- [EXERCISE PROMPT]
Write out exactly the line containing "Task: Open the Vendor document icon" and all lines that come after it in the listing below, through the very last one.

-*-*-

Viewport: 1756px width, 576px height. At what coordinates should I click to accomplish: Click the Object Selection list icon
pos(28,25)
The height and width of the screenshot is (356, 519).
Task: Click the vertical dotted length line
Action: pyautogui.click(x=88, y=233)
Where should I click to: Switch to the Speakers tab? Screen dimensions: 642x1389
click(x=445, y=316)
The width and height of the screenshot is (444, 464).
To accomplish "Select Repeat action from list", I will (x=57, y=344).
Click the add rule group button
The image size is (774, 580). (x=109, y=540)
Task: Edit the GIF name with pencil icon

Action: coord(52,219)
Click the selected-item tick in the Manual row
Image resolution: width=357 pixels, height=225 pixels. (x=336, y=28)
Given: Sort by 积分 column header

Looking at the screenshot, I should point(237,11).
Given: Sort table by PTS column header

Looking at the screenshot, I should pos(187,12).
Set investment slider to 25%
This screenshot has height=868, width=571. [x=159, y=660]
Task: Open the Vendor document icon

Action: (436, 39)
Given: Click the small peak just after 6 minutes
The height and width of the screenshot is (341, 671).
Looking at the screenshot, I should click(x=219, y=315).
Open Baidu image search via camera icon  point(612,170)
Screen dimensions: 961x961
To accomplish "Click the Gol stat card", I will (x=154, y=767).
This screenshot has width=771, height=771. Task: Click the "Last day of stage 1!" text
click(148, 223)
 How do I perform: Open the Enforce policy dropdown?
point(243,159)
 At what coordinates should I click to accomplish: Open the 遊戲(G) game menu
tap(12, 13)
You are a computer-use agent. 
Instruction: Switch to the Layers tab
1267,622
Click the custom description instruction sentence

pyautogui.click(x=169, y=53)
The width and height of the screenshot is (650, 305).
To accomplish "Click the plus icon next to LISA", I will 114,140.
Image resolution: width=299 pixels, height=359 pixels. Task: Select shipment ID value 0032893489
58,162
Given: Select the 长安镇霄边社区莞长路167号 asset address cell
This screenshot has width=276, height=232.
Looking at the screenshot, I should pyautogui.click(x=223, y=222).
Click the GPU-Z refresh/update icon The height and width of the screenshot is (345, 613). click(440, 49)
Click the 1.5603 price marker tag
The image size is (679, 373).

-*-*-

- [ANSWER BOX]
Task: Open the Vendor document icon

Action: (436, 39)
Given: Click the small peak just after 6 minutes
The height and width of the screenshot is (341, 671).
Looking at the screenshot, I should click(x=219, y=315).
Open Baidu image search via camera icon  point(612,170)
Screen dimensions: 961x961
To accomplish "Click the Gol stat card", I will (x=154, y=767).
This screenshot has width=771, height=771. Task: Click the "Last day of stage 1!" text
click(148, 223)
 How do I perform: Open the Enforce policy dropdown?
point(243,159)
 At what coordinates should I click to accomplish: Open the 遊戲(G) game menu
tap(12, 13)
You are a computer-use agent. 
Instruction: Switch to the Layers tab
1267,622
Click the custom description instruction sentence

pyautogui.click(x=169, y=53)
The width and height of the screenshot is (650, 305).
To accomplish "Click the plus icon next to LISA", I will 114,140.
Image resolution: width=299 pixels, height=359 pixels. Task: Select shipment ID value 0032893489
58,162
Given: Select the 长安镇霄边社区莞长路167号 asset address cell
This screenshot has width=276, height=232.
Looking at the screenshot, I should pyautogui.click(x=223, y=222).
Click the GPU-Z refresh/update icon The height and width of the screenshot is (345, 613). click(440, 49)
Click the 1.5603 price marker tag
The image size is (679, 373).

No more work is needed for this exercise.